Qualcuna tiene il piede su un drago, o un serpente, o una creatura mostruosa tra il batrace e il felide: e sembra che ci siano capitate sopra per caso, e che non se ne siano nemmeno accorte. La bestia se ne sta lì sotto, l’espressione perplessa, non sa se reagire, non osa divincolarsi, tantomeno mordere: guarda in su, aspetta che l’altra faccia una mossa, oppure guarda avanti, come se cercasse testimoni, come durante gli incidenti (“Avete visto? Mi è venuta sopra lei, io non c’entro”). La Madonna, che pure è scalza, non tradisce ribrezzo: guarda avanti anche lei, placida. So bene che quell’espressione incerta è frutto, come tutte le altre incertezze, dell’imperizia dei pittori, di quei modesti imbrattamuri che sin dal Medioevo e fino a mezzo Novecento hanno battuto le valli più impervie per realizzare approssimative scopiazzature di opere più celebri e sofisticate. Riconosco con una sorta di affetto le magagne che erano i loro tratti stilistici: l’incapacità di fare le mani, le pose da impalati, le teste sproporzionate, sempre troppo piccole o troppo grandi, l’impotenza di fronte alla rappresentazione dei bambini, che vengono sempre fuori come nani, o omuncoli, o piccole scimmie, la pesantezza dei panneggi che sembrano sempre usciti da un bagno nel fango, le ombre incerte tra destra e sinistra, gli occhi spiritati. Sono queste incertezze che li rendono riconoscibili, questa impotenza che li connota: ecco il Pittore dei fianchi sghembi, ricercatissimo nelle cappelle del nord ovest; ecco il tocco inconfondibile del Pittore delle Smorfie, che costringe tutti i santi che dipinge a fare boccacce che non sai se di sofferenza o di gioia; ecco il Maestro delle Quattro Dita, che ogni tanto si dimentica del mignolo nelle mani benedicenti; ecco il misterioso Maestro delle Orecchie Messe un Po’ a Caso, che ha anticipato di qualche secolo il cubismo; o quello degli Angioletti Brutti, umanissimi mostriciattoli che svolazzano a caso nei dipinti sbattendo qua e là come grossi maggiolini contro i vetri.

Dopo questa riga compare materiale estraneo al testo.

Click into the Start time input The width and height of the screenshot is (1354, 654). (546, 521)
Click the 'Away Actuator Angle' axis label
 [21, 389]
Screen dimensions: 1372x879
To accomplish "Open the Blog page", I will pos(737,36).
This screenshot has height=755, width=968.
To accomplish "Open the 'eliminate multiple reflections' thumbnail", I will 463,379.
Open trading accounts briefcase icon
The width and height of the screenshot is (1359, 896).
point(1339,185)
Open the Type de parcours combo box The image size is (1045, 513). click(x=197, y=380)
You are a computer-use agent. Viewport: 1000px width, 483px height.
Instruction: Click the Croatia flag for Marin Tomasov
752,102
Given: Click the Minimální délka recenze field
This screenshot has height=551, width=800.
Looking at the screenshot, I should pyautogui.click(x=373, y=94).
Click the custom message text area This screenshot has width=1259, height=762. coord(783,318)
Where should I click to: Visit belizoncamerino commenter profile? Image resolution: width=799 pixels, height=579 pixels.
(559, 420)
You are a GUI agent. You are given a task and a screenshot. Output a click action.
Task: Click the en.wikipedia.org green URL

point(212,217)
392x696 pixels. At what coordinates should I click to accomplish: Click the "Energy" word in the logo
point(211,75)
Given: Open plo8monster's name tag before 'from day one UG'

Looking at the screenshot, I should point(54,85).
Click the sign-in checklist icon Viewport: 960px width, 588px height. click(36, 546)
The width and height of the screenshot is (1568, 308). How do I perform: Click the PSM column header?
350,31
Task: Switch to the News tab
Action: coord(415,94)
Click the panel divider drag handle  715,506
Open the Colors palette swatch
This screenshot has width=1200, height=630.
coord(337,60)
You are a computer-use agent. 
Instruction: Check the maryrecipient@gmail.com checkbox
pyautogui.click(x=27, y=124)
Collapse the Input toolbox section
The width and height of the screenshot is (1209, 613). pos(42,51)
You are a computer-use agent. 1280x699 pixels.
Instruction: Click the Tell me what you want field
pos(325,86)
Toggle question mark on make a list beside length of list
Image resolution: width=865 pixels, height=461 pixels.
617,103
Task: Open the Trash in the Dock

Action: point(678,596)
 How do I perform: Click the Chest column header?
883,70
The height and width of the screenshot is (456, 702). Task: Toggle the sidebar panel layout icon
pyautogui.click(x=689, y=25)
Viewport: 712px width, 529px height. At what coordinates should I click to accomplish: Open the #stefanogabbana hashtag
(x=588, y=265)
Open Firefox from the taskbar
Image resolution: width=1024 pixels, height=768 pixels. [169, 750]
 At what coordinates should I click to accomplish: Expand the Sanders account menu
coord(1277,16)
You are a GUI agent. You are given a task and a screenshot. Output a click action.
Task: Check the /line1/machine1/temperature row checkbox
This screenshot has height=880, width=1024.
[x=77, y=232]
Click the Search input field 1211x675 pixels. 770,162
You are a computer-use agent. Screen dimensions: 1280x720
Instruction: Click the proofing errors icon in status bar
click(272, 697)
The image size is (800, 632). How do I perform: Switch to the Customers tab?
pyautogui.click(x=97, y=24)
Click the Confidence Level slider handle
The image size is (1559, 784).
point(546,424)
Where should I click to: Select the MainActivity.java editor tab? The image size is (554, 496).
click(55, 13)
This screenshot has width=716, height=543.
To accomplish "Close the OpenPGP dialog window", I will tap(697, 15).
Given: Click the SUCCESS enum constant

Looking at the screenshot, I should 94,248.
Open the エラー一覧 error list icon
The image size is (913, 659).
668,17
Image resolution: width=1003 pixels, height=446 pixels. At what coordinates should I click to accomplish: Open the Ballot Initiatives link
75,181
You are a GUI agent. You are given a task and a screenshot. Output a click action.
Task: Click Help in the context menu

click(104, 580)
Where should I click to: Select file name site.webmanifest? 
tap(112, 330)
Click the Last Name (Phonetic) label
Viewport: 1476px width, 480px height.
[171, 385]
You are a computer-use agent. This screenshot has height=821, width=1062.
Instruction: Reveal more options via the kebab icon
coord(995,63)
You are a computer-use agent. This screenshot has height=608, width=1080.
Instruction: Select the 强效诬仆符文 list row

Procedo nel mio giro. Una Madonna chiacchiera con un paio di santi, che l’anonimo artista vorrebbe vecchissimi: si vede che la signora è a disagio, rispetta l’etichetta e si mostra gentile ma è come se le fossero entrati in tinello due barboni puzzolenti. Un’altra Madonna tiene le mani larghe, i palmi verso il basso: e da quei palmi si dipartono raggi luminosi, una roba molto fantascientifica, superpoteri da disegno animato, che scivolano giù per il muro, si irradiano sui fedeli, sui passanti, e viene spontaneo girare al largo, perché non si sa mai. Una Madonna tiene in braccio qualcosa che potrebbe essere un corpo esanime (è un corpo, infatti, quello di suo figlio appena calato dalla croce, ma lo si intuisce solo perché si sa come sono andate le cose), e con il capo reclinato prova a esprimere un dolore disumano.

Insomma, mi piacciono le Madonne – più quelle lasciate andare in malora che quelle restaurate grazie alle donazioni di qualche mecenate preoccupato per la sua anima. Mi piacciono perché sono brutte, strambe, perché hanno fisionomie incerte, anatomie improbabili che nemmeno i pesanti panneggi riescono a coprire, perché non fanno davvero paura e non fanno venire sensi di colpa, almeno a me. Le vedi appese lassù, sul muro, avvolte in quelle vesti pesanti come carne, perennemente afflitte (afflitte per contratto, verrebbe da dire): e finisce che solidarizzi con loro, epassi a trovarle per dar loro conforto, in un certo senso, non per riceverlo. Poi, quando torni a casa, scopri di stare meglio, senti di aver fatto qualcosa di buono, e non ti levi per un po’ quel mezzo sorriso benaugurante che sfoggiano i boy scout.